Even though I'm pretty much priced out at this point, I'm still always keeping my eyes open when it comes to property on the San Francisco peninsula where I live. I would love to eventually own a house, not because it's a life-long dream, but simply because I'd like to start investing in something that's mine alone. I'd like to start having an experience that I won't have to move away from when the landlord decides the rent needs to be raised. Being at the mercy of someone else eventually gets old. However, finding an affordable house in the Bay Area today is like finding an affordable bottle of Pappy Van Winkle -- you need to know someone who has access.

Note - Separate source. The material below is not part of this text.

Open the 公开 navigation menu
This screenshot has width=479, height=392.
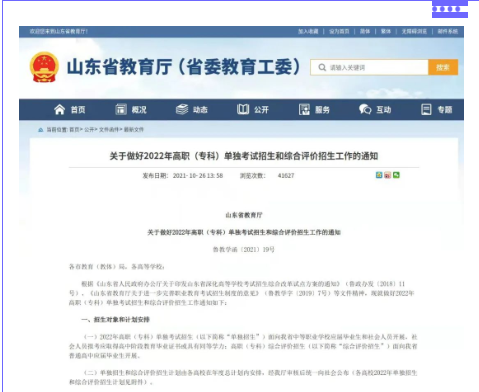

I know people who are teachers, yet live in Atherton or Palo Alto. They're not rich, but they live in incredibly wealthy neighborhoods. How so? Because they bought in early--before the prices went through the roof. They were the first ones to the party and it never even occurred to them that they were getting a deal. American whiskey was the same way for many years. As were first-growth Bordeaux wines. I know plenty of working-class guys who have cellars full of thousand dollar bottles. That's not because they have thousands of dollars to spend, but rather because they bought in when these bottles were $50 instead of $1500. Like with Bordeaux, there are plenty of Bourbon drinkers out there with cabinets full of Pappy, Stagg, and Weller Larue who got in while the gettin' was good. Today's budding Bourbon enthusiasts have no chance at that type of score unless they're willing to pay up.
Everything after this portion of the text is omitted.